**Text passage**
::::::::::

Sarah Ditum

The banality of Matt Haig

The banality of Matt Haig
(Getty images)
Text settings
Comments

It doesn't seem like a bad time to be Matt Haig. He’s written multiple bestselling books, including the reputation-making memoir Reasons to Stay Alive about his own experience of severe depression. His latest, The Midnight Library, is proving impossible for everyone but Richard Osman and JK Rowling to knock out of the bestseller charts. There’s a movie adaptation of one of his novels on the way. And we now know that his high-profile admirers run all the way to royalty (well, ex-royalty): Meghan and Harry chose him as one of the guests for their holiday edition of their podcast 'Archewell', to offer 'inspiration, perspective, and reflection' for these difficult Covid times.

On the podcast, Haig talks affectingly about his own struggles with depression. But for the most part, his 'inspiration, perspective, and reflection' sounds like this: asked what he’d tell the future about this nightmare era, Haig said, very solemnly: 

'The world woke up…We’ve been given a chance to change. [Portentous pause] Only you know if we did.' 

The only thing more excruciatingly banal than this is the way Meghan murmurs 'so true' at the end of every contribution.

Banality is Matt Haig’s thing. On Twitter, he offers pearls of consolation like: 'don’t forget to breathe today', 'Maybe music is the answer' and 'Today will not be the ideal day. It will just be a day. And you will just be a person. And that’s okay.' 

His problem is that he’s trapped in the strange afterlife of the role model. Reasons made him famous because the story of his breakdown and recovery was reassuring, and his honesty was brave and compelling: people related to it. But having been anointed as a sort of secular priest of mental health, he has to keep delivering more of the same. 

Unfortunately, very few people have infinite resources of wisdom in them. Matt Haig certainly doesn’t, which is why he’s reduced to sharing homilies like 'BE KIND TO PEOPLE YOU BASTARDS*. *and don't call them bastards, either' – complete with twee swearing. Every time one of his thoughts runs past my eyes, I end up wondering who, exactly, is going to feel better off because of this.

It’s possible to be very glad that Haig has found his way to better mental health (I certainly am) and very dubious that what he’s offering is going to be helpful for anyone else. Take the message of hope in his pinned tweet

'Two decades ago I nearly took my own life and knew I was going to give up. One decade ago I got dropped by my publisher and was told to give up. Today I get to share a trailer of a film based on one of my books. (Don’t give up.)'

I’m all for people not giving up. I’ve had depression, and not giving up is one of the best things I’ve done. But few people’s experience of getting better is going to match this kind of fairytale turnaround. I’ve never quite got over hearing the testimony of suicide survivors who’ve reported that, at the moment they couldn’t change course, they realised they desperately wanted to undo what they'd done. That, realistically, is the thing to stay alive for: a future version of yourself who doesn’t want to die.

::::::::::

**Data shown**

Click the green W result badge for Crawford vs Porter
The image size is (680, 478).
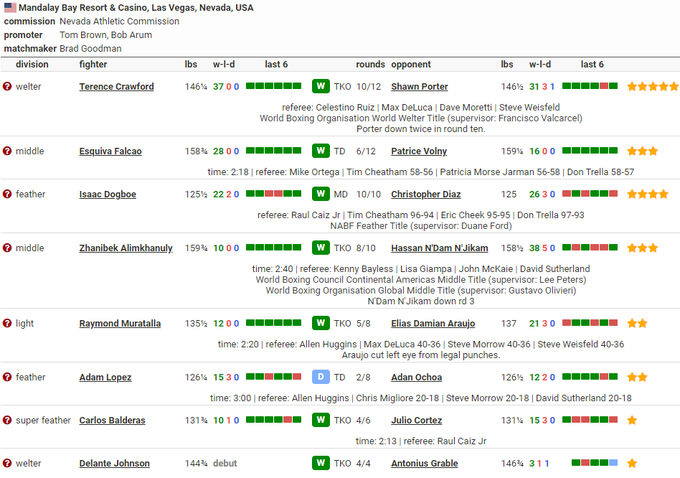(x=320, y=87)
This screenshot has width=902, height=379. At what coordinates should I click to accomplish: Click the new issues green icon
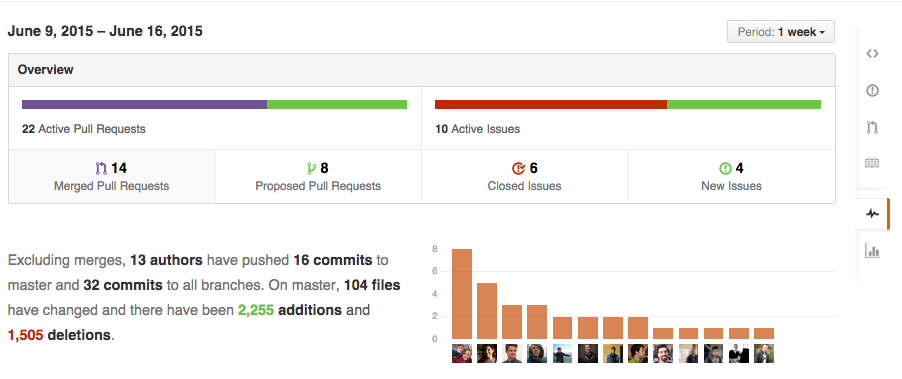click(x=725, y=169)
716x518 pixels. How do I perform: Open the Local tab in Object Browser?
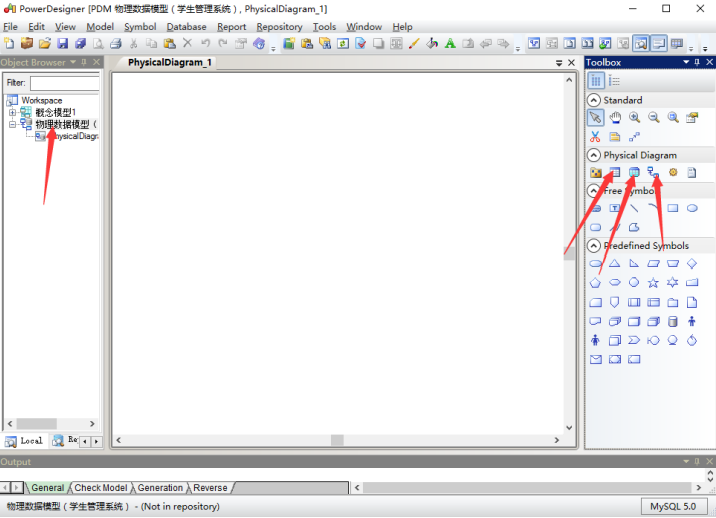(25, 440)
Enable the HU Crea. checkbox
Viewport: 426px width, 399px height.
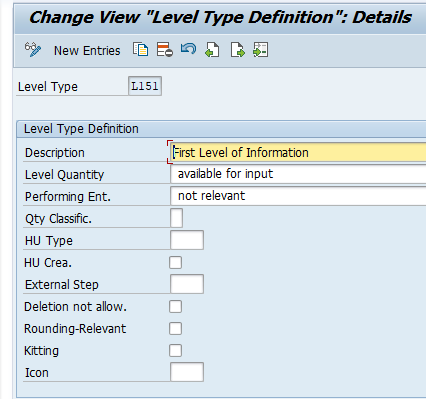175,263
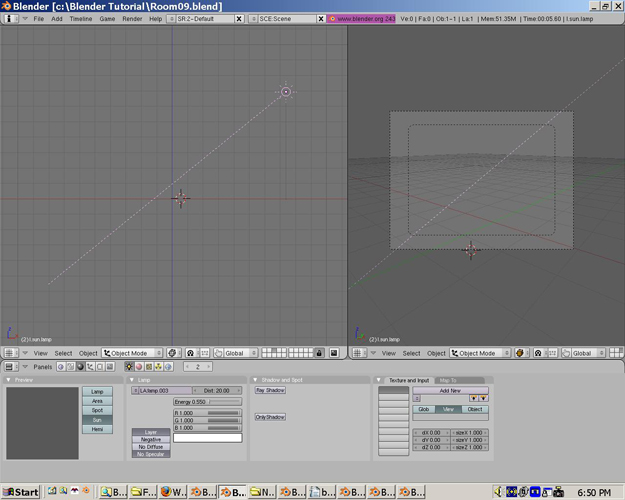Enable the No Specular lamp option

[151, 454]
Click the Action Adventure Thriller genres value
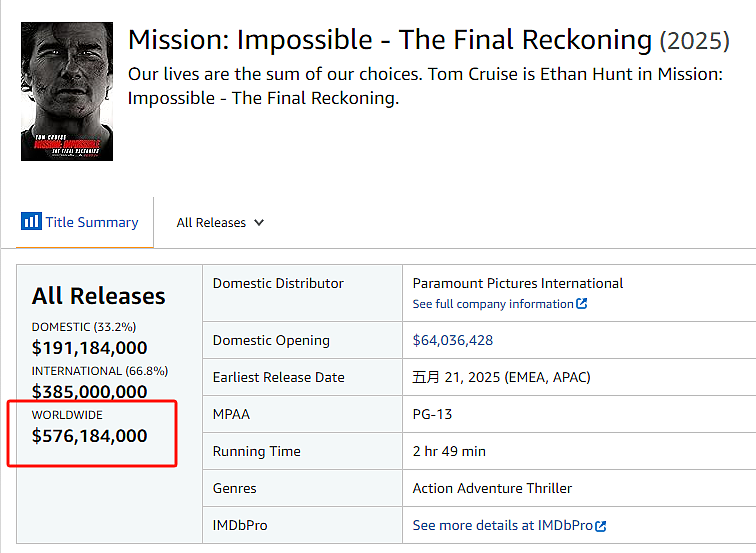Image resolution: width=756 pixels, height=553 pixels. tap(492, 488)
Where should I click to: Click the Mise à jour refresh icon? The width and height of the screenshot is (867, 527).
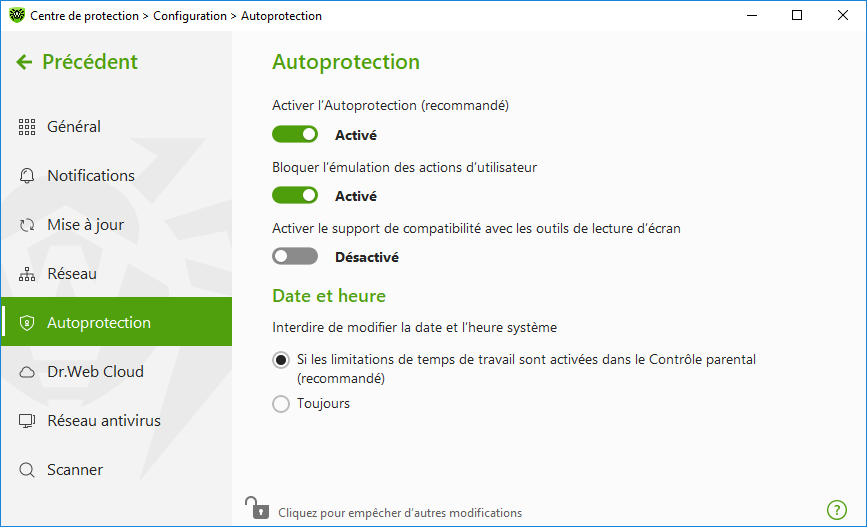(27, 225)
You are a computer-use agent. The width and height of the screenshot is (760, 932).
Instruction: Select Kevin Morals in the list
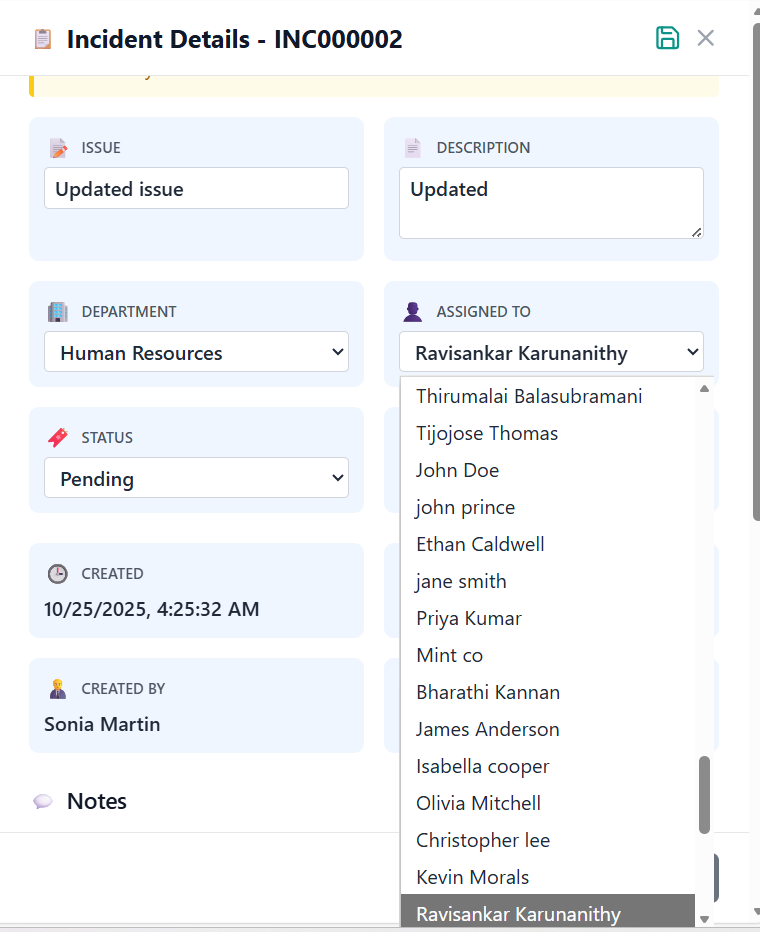point(472,877)
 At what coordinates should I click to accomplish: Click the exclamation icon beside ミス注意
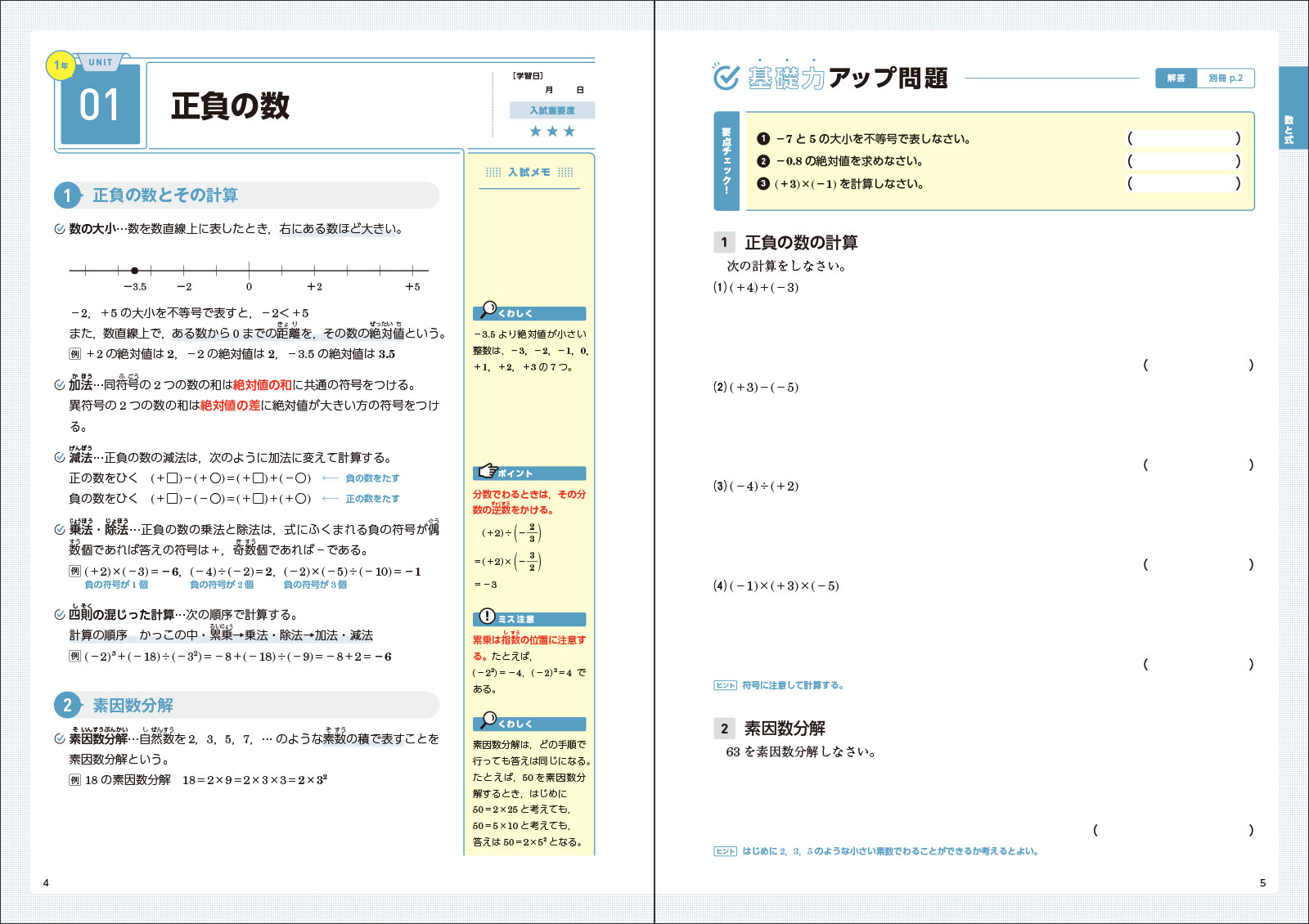tap(487, 616)
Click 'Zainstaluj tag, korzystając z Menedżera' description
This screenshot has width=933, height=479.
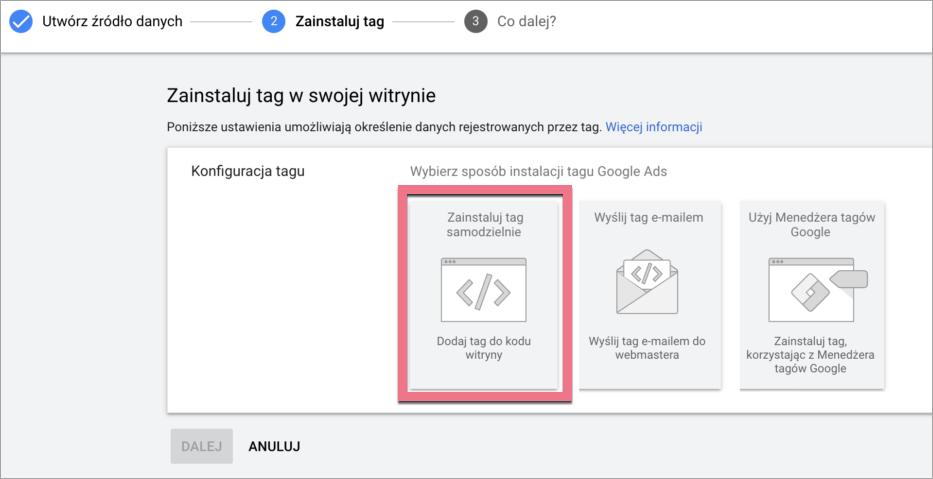click(x=810, y=354)
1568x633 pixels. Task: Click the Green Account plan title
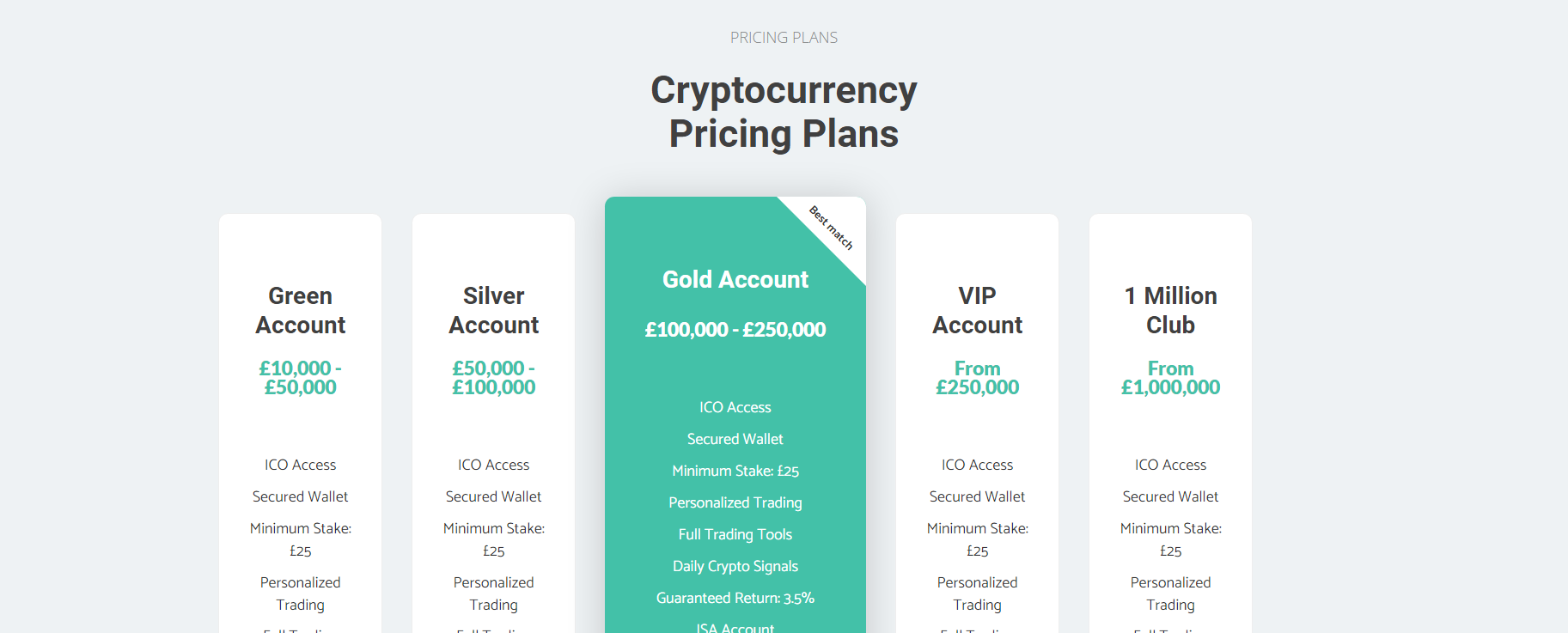(300, 310)
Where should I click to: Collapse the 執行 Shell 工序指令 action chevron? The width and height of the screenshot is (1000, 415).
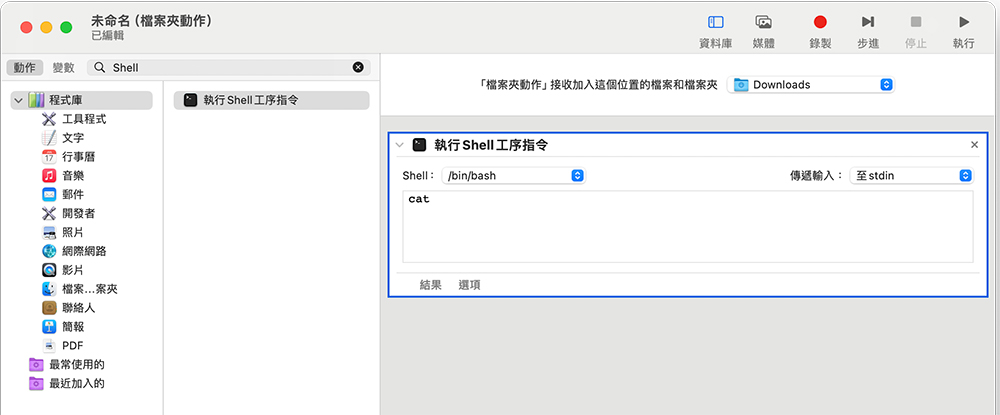point(400,145)
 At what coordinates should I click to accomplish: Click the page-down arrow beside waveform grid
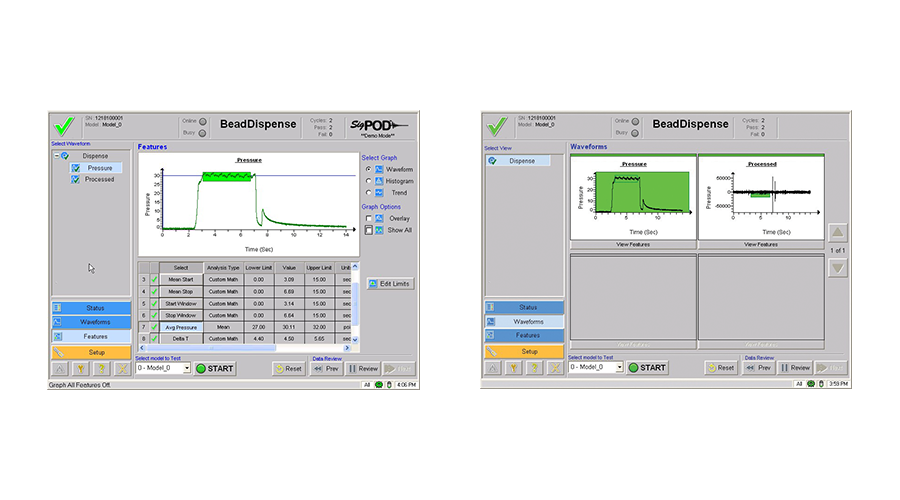(x=838, y=268)
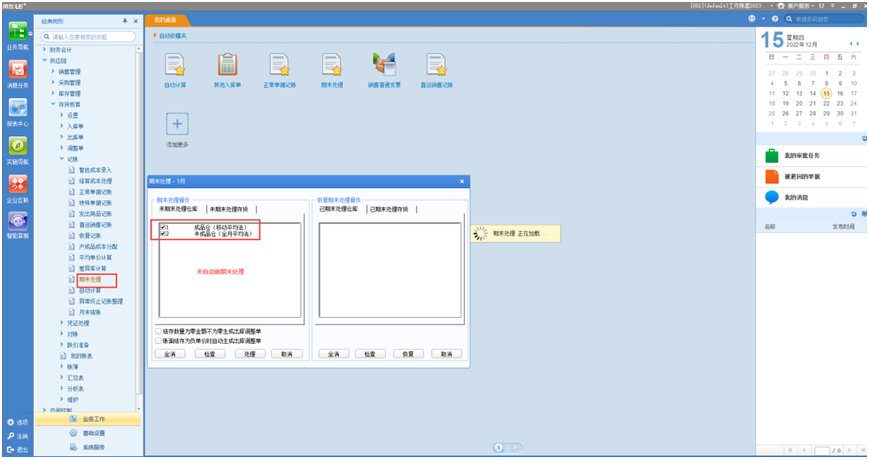Uncheck warehouse 2 半成品仓 checkbox
The image size is (869, 459).
[164, 234]
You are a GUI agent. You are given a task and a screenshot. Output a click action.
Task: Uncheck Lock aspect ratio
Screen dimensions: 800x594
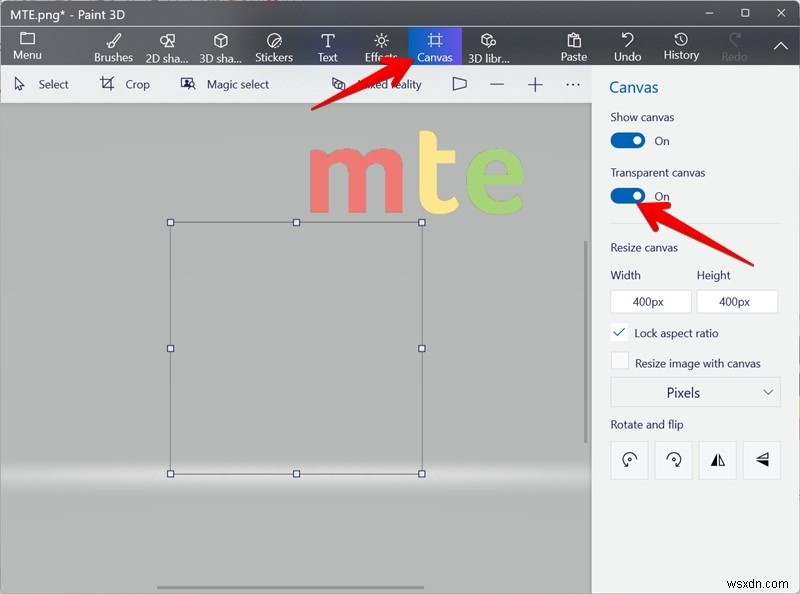[619, 333]
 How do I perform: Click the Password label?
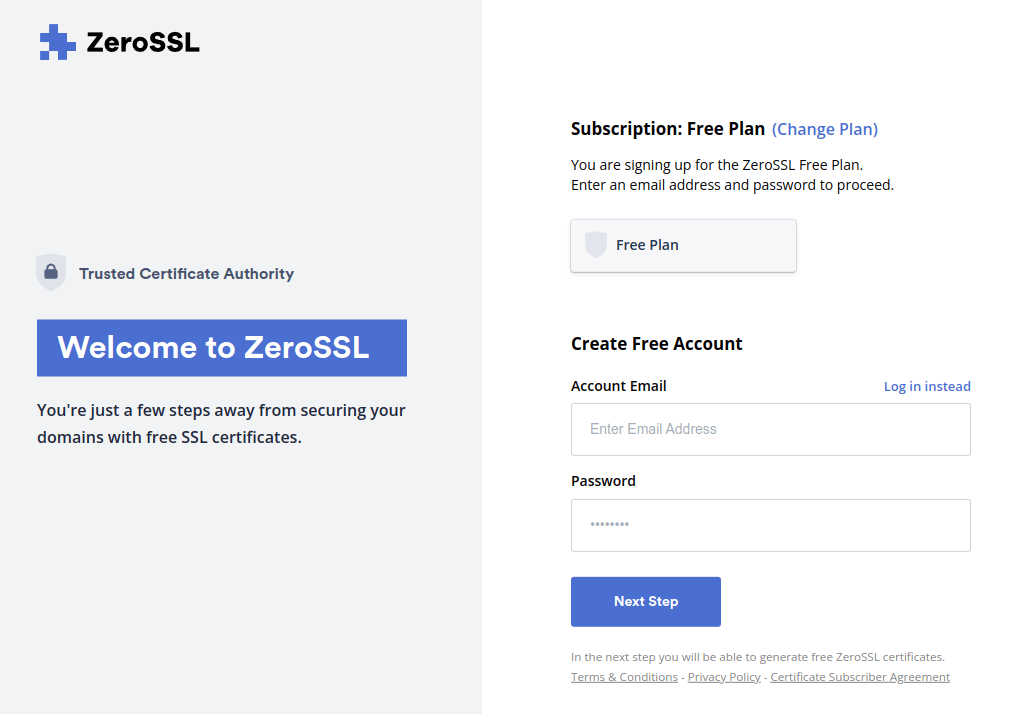tap(603, 481)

::::::::::

**How to complete this task**
Reproduce the part of the Matt Haig article between "It doesn't seem" and "difficult Covid times.", inclusive. Use only the text to complete this.

**Written response**
It doesn't seem like a bad time to be Matt Haig. He’s written multiple bestselling books, including the reputation-making memoir Reasons to Stay Alive about his own experience of severe depression. His latest, The Midnight Library, is proving impossible for everyone but Richard Osman and JK Rowling to knock out of the bestseller charts. There’s a movie adaptation of one of his novels on the way. And we now know that his high-profile admirers run all the way to royalty (well, ex-royalty): Meghan and Harry chose him as one of the guests for their holiday edition of their podcast 'Archewell', to offer 'inspiration, perspective, and reflection' for these difficult Covid times.